Figure 6 shows GPC chromatograms of copolymer 6 before and after complete hydrolysis. After complete hydrolysis, the GPC chromatogram showed a decrease in polydispersity index (PDI) from 2.2 to 1.4 upon hydrolysis, indicating that the polymer with the long side chain (HEMA-lactate) became much more linear after hydrolysis of HEMA-lactate. Before hydrolysis, the polydispersity is affected by both the composition and degree of polymerization, after hydrolysis, the affect of the composition on the polydispersity is reduced and the degree of polymerization becomes the main determinate of the polydispersity. Finally, the curve was obviously shifted from the molecular region (Mw= 38,000 g·mol ⁻¹) to the lower molecular region (26,000 g·mol ⁻¹) resulting from hydrolysis of HEMA-lactate. This suggests that these polymers can be cleared by the kidney when they become soluble because the molecular weight is below 40,000 g·mol ^−1.[12]

Figure 6.

GPC Chromatograms of copolymer 6 (a) before hydrolysis (b) after complete hydrolysis.

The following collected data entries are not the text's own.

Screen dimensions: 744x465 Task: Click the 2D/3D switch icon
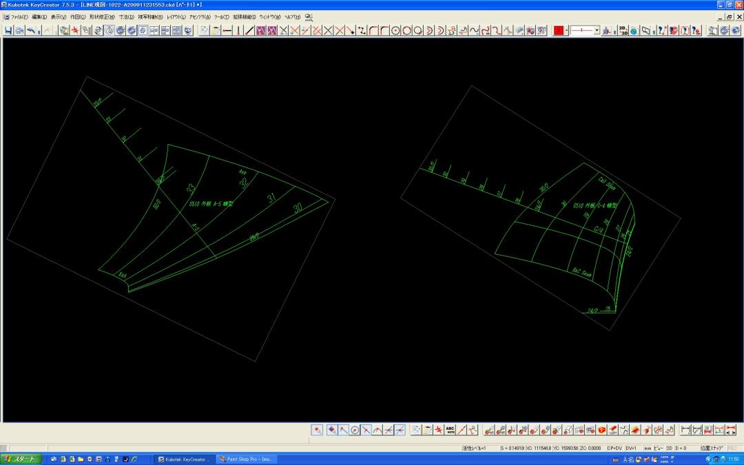[x=623, y=30]
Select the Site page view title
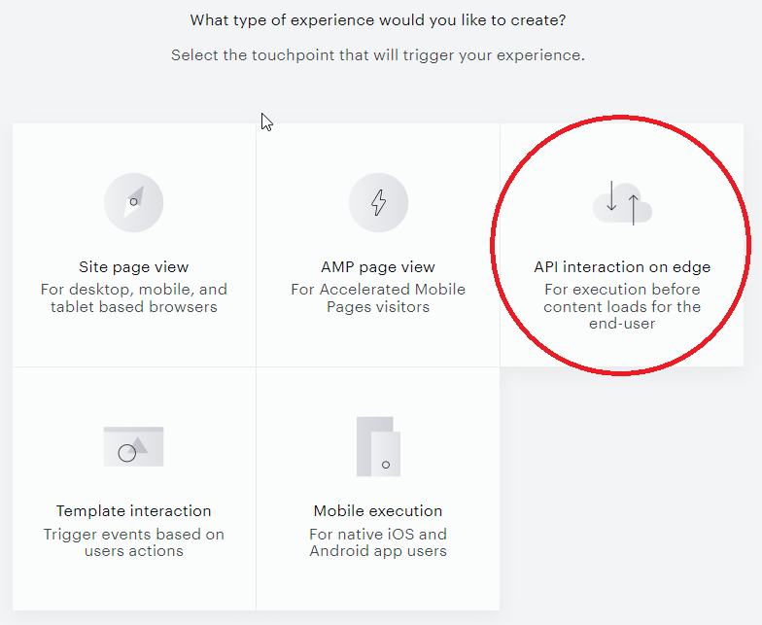 point(134,266)
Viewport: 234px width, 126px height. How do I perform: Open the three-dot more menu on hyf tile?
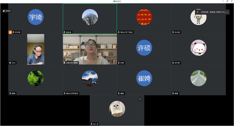click(x=140, y=99)
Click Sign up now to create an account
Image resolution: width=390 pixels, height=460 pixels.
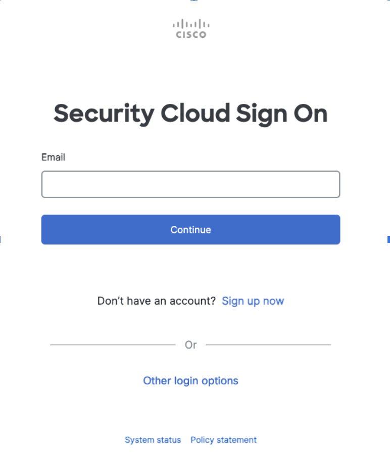point(253,301)
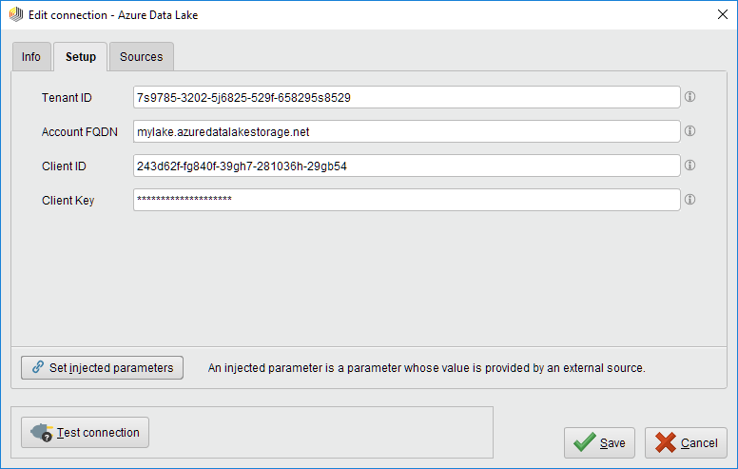The image size is (738, 469).
Task: Click the chain-link icon on Set injected parameters
Action: [x=38, y=367]
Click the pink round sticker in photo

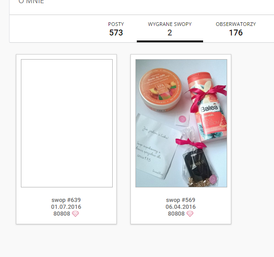tap(182, 119)
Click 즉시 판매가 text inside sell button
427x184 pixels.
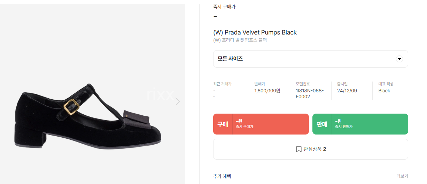344,127
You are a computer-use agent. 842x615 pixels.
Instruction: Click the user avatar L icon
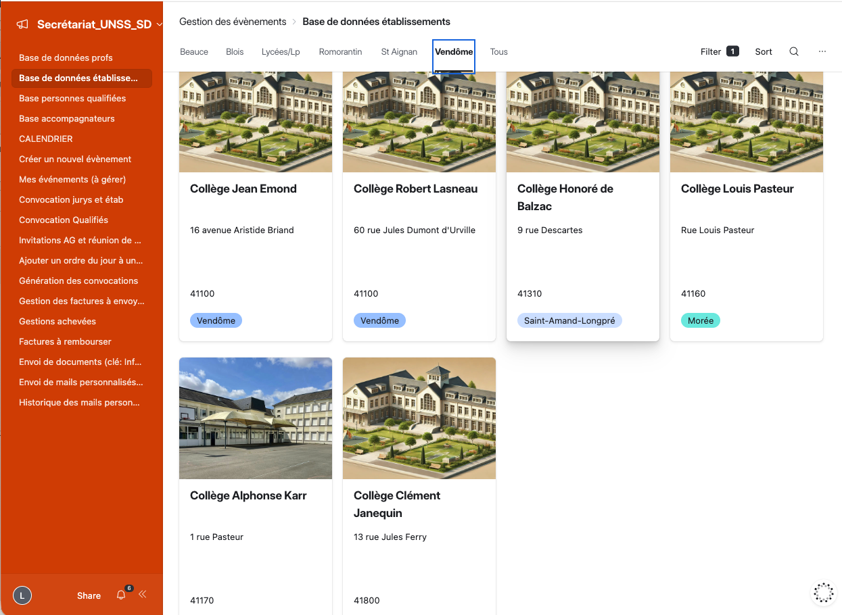pos(22,595)
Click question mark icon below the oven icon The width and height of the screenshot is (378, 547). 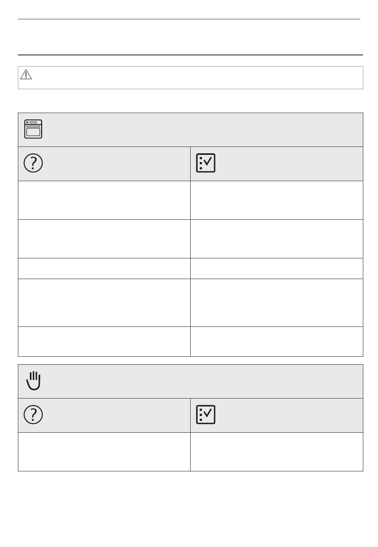[33, 163]
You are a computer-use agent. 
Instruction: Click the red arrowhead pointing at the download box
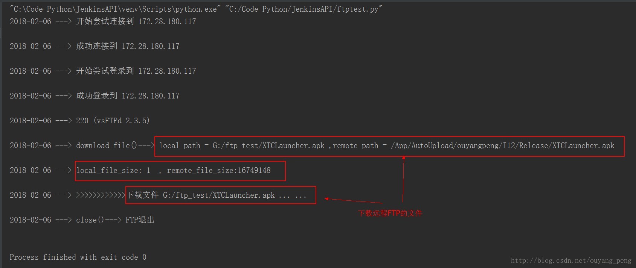[327, 199]
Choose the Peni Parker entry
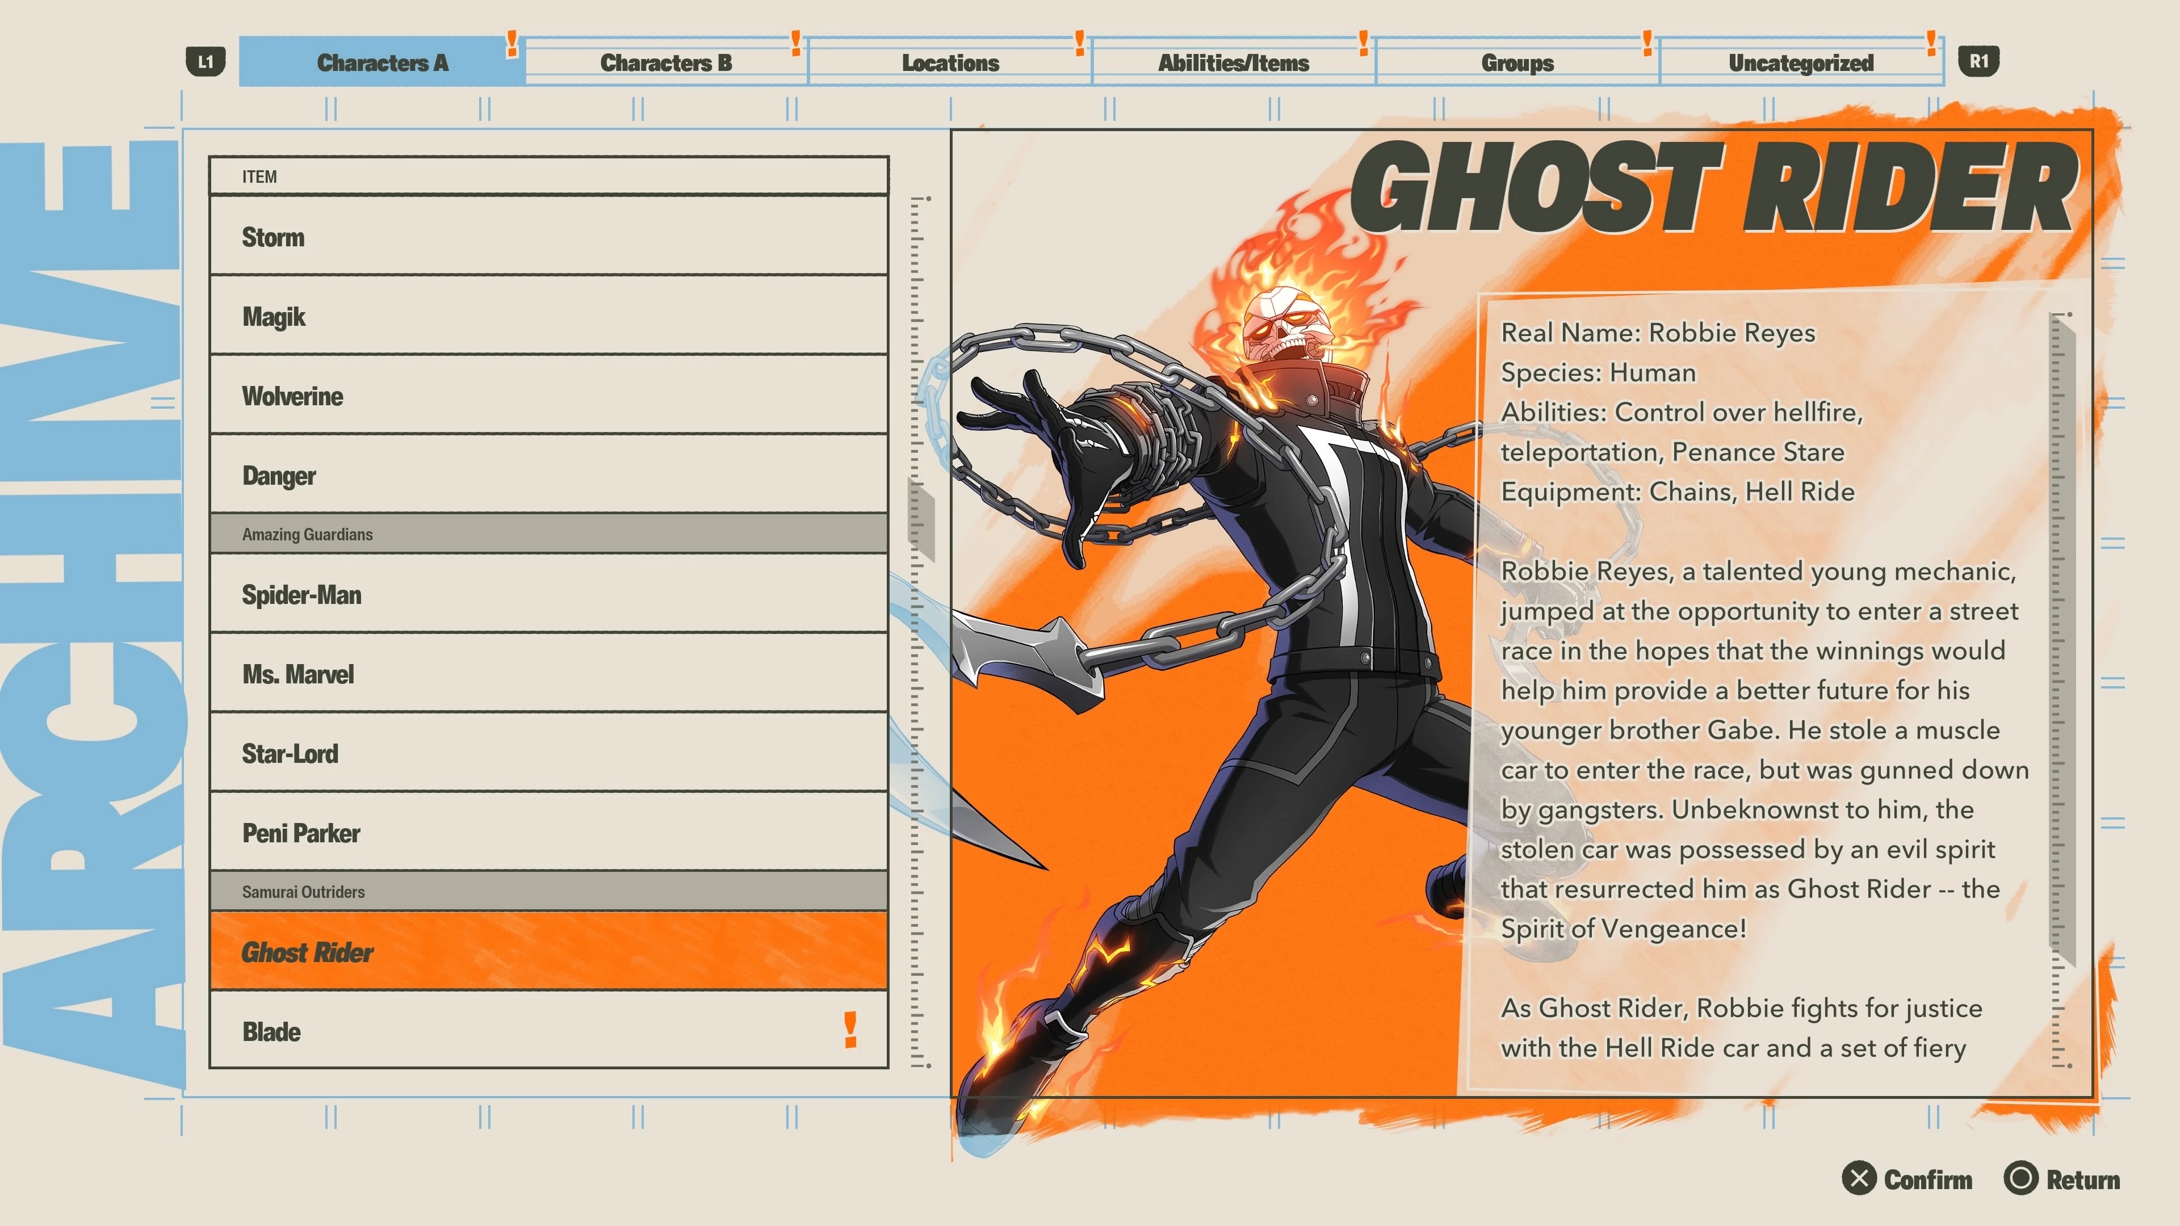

Our previous report said that the present polymers with 6 mol % AAc exhibited a LCST beyond 37 ^oC after complete hydrolysis of HEMA-lactate regardless of the content of HEMA-lactate and that the time that it took for LCST values of the polymers to reach body temperature (37 ^oC) due to hydrolysis was dependent on the content of HEMA-lactate of the polymers: about 1 day for copolymer 1 (9.4 mol-% of HEMA-lactate), about 6 days for copolymer 2 (12.3 mol-% of HEMA-lactate), and about 10 days for copolymer 3 (18.5 mol-% of HEMA-lactate).^[5] Polymers with time-dependent LCST properties, such as these, can be dissolved in aqueous buffer solutions at a temperature below their LCST. After temperature is raised to 37 ^oC, if the polymers are at a sufficient concentration, they can form gels in-situ and gradually redissolve as their LCST increased due to hydrolysis. This result might suggest that these copolymers have potential as an injectable drug carrier.

Conclusion

Copolymers with NIPAAm, HEMA-lactate and AAc were synthesized in dioxane and THF and their gelation temperatures were measured by DSC and rheometry. All copolymers had gelation properties above a critical concentration under physiological conditions. Even copolymers with a molecular weight less than 50,000 g·mol ⁻¹ formed gels at concentrations above 25 wt.-%. The gelation temperature of the copolymers depended on the hydrophobic-hydrophilic balance of comonomers. The formed gels redissolved as their LCSTs were raised above 37 ^oC owing to the hydrolysis of the HEMA-lactate. The copolymer with a molecular weight less than 50,000 g·mol ⁻¹ synthesized in THF may be useful as an injectable bioerodible material for applications such as drug delivery.